STATED TASK: Extract every line from the records below that contains the word "agent", matching case exactly.

MATERIAL SHOWN:
◇ ◇ ◇ ◇ ◇ ◇ ◇
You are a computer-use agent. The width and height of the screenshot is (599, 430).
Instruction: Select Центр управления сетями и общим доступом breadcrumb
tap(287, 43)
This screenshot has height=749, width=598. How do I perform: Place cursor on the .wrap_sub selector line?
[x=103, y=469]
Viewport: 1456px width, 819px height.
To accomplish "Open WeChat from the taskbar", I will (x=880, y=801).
◇ ◇ ◇ ◇ ◇ ◇ ◇
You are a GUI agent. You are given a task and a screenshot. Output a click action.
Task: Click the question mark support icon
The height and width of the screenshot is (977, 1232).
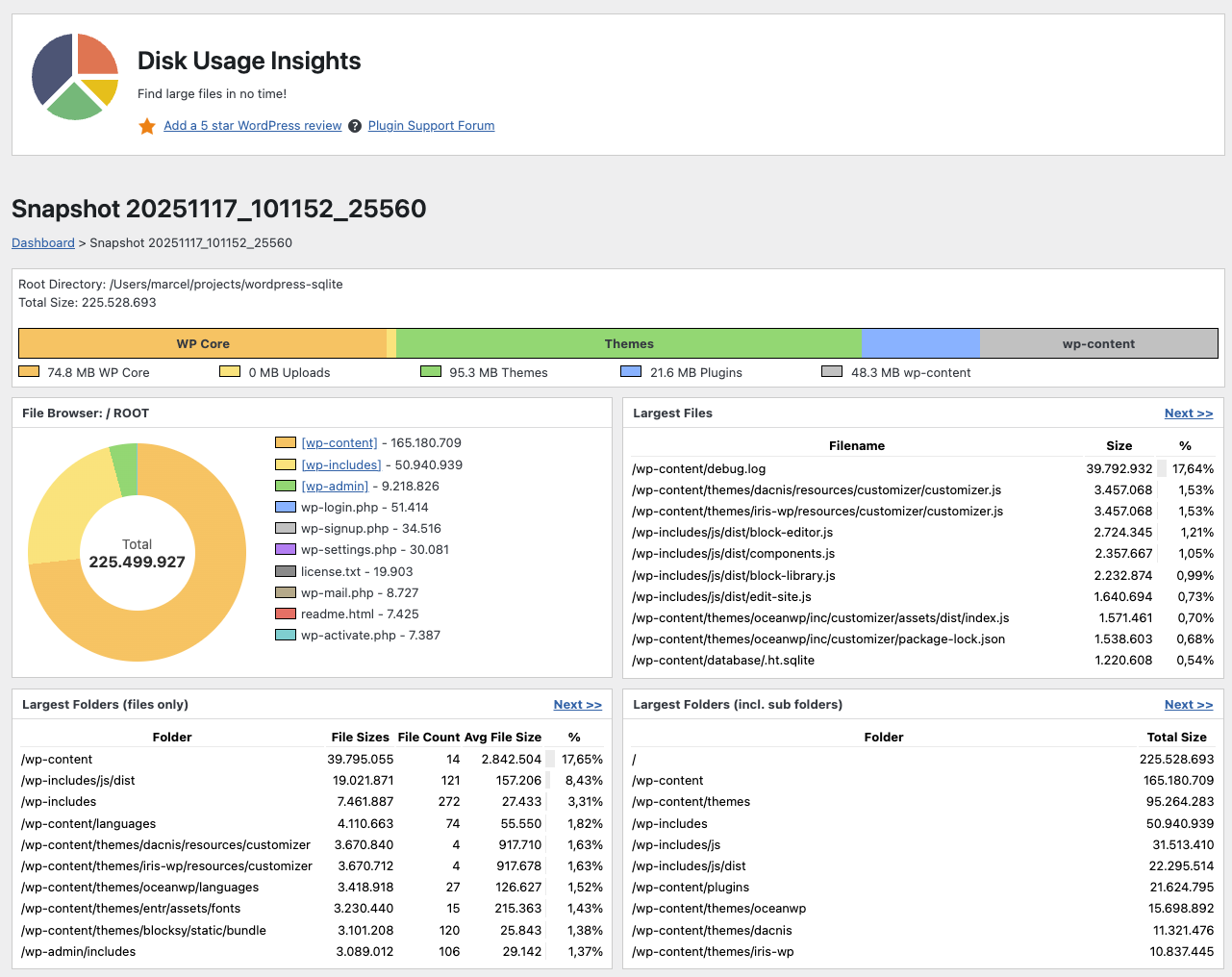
◇ ◇ ◇ ◇ ◇ ◇ ◇
IN RESPONSE:
You are a computer-use agent. The width and height of the screenshot is (599, 430).
You are a GUI agent. You are given a task and a screenshot. Output a click action.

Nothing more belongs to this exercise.